Winner Projects Over $150,000
Arid Garden Interpretation and Storytelling: Royal Botanic Gardens Victoria
The Arid Garden at Royal Botanic Gardens Victoria’s Melbourne Gardens is a recently redeveloped cactus and succulent garden located on the eastern end of Melbourne Gardens. Inside, we share the heart-warming and inspirational story behind many of the spectacular plants in this garden. Between 2015 and 2016, the Field family from northern Victoria, handed over plants that were like members of their family to the Gardens for safeguarding and display. Spanning two generations, this collection was of such extraordinary depth and diversity that it deserved careful consideration, in both landscape design and storytelling.
Melbourne Gardens horticulture, design, storytelling teams and collaborators, worked together with the Field family to design this new space and the interpretation within to showcase and share this collection in a space where design and storytelling seamlessly intersect, each supporting the other.
The Arid Garden tells a story of the power of collecting and childhood wonder; celebrates the intriguing adaptations of a group of plants; and explores how plant form and function inspire architecture, art and design.
The storytelling connects deeply and powerfully, is unexpected, curious, colourful and playful.
Royal Botanic Gardens Victoria (RBGV) worked with Fiona Rice and Alex Miles in developing the stories and interpretation for the Arid Garden, creating a beautiful, memorable, accessible and immersive experience into the intriguing world of cacti and succulents.
Judges Choice: Projects Over $150,000
Ancient Landscapes: Thylacine Design
The Ancient Landscapes Gallery is a place-based, permanent exhibition that invites visitors to explore the multi-layered significance of the Wellington Caves Reserve.
Using large-scale immersive multi-media, objects, and interactivity, the Gallery offers visitors an insight into the changing face of the site. Visitors travel from the deep past to today, through four key themes—the Devonian, the Pleistocene, the Wiradjuri First People, and the recent past. Each theme is framed as a snapshot into a particular moment in time, as though looking through a window, with the landscape of the Caves Reserve the one consistent point of reference.
The goal of the Gallery was to contextualise the 400-million-year history of the site, and its multiple levels and periods of significance, and to make them accessible to visitors. It was developed in collaboration with scientists and subject experts across Australia and has been designed with a focus on making scientific history immersive, exploratory, and fun.
The Ancient Landscapes Gallery is a stand-alone, permanent gallery within the Visitors Centre of Wellington Caves Reserve, NSW.


Highly Commended: Projects $15,000 – $50,000
Golden Land: The story of Food Production in Gawler, Gawler Cultural Heritage Centre
The exhibition Golden Land: The Story of Food Production in Gawler celebrates the food that has been cultivated, harvested and produced in this region.

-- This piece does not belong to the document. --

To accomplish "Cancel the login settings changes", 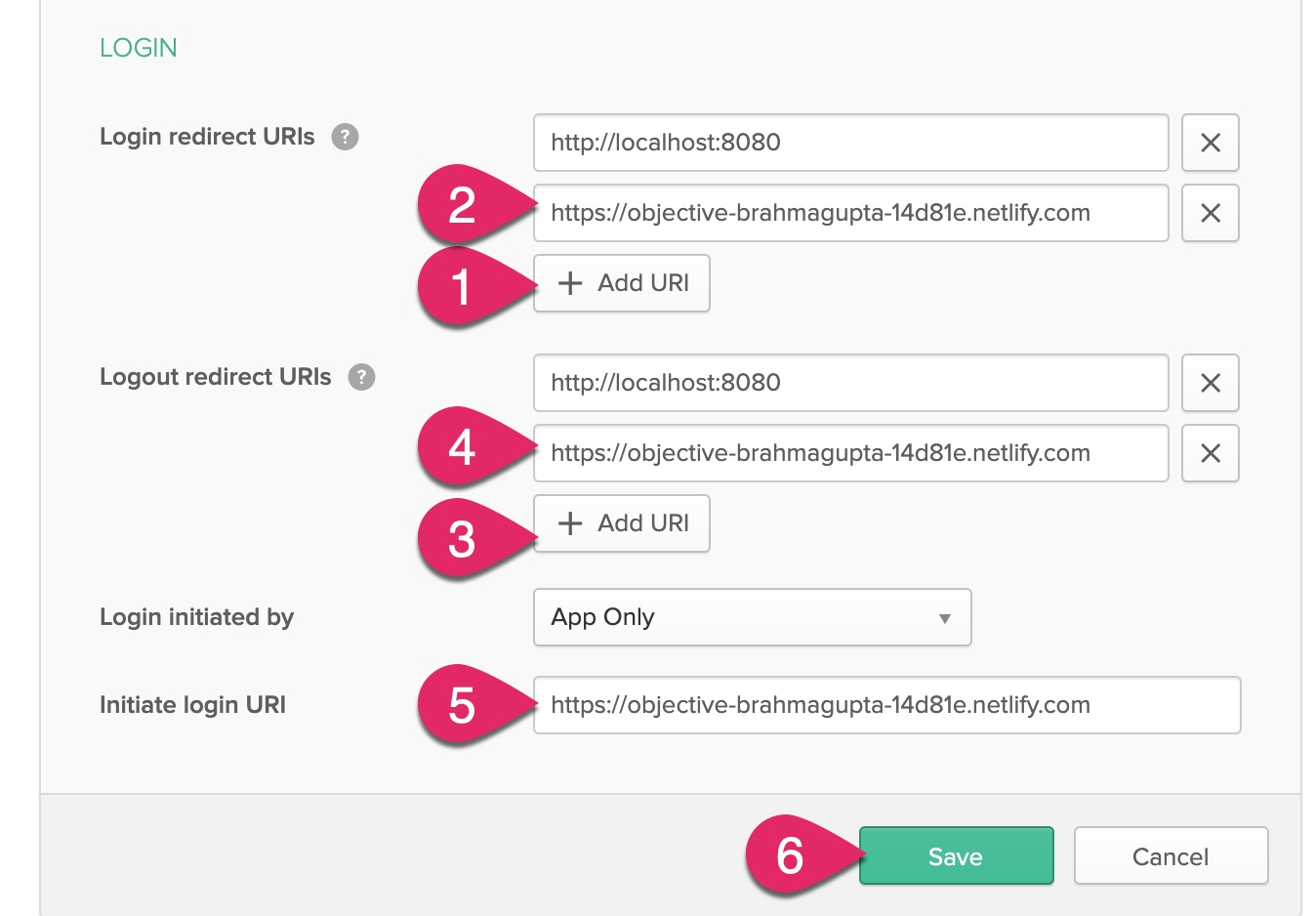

The exhibition explores part of the complex history of food production in Gawler from the Kaurna community’s self-sufficient and sustainable lifestyle to the industrial-scale production of wheat, eggs, dairy and brewed beverages. Gawler has played a pivotal role in feeding not just locals but export markets across Australia and internationally.
The objective of this exhibition was to attract intergenerational audiences to the Cultural Heritage Centre to share their memories of kitchens from their past and to celebrate the role food plays in our lives. It was also an opportunity to celebrate the scale and innovation of historical industries that were once fundamental to the success of the town but are no longer part of the local economy.
Highly Commended: Projects $15,000 – $50,000
The Blade: Australia’s love affair with lawn: Synthetic Creative Services
A Carrick Hill touring exhibition
This exhibition explores why Australians love lawn. Australians love gardens and gardening, and lawns are one of our most enduring landscape features. For over two centuries this much-loved use of grass has survived changes in horticultural fashions and environmental conditions.
The AGHS partnered with the Australian Museum of Gardening (part of Carrick Hill Historic House and Garden in Adelaide) to mount a national touring exhibition on a gardening subject aiming to attract a broad visitation. The lawn mower in all its manifestations is part of our national cultural life and an icon in Australian social history, exemplified by the Victa. The exhibition aimed to explore the Gardening Museum’s collection including 23 lawn mowers and hundreds of tools related to lawn grooming and care from the past century. The design brief emphasised creating a self contained exhibit offering both enjoyment and understanding of the subject: lawn and mowing. Humour was to be used as a key tool in bringing the exhibit alive with the pun in the title setting the tone. Although the invention of the lawn mower in 1830 was a game changing moment, the team understood that not everyone is inspired by this fact.
The exhibition is a part of the 40th Anniversary of the Australian Garden History Society promoting awareness and conservation of significant gardens and cultural landscapes.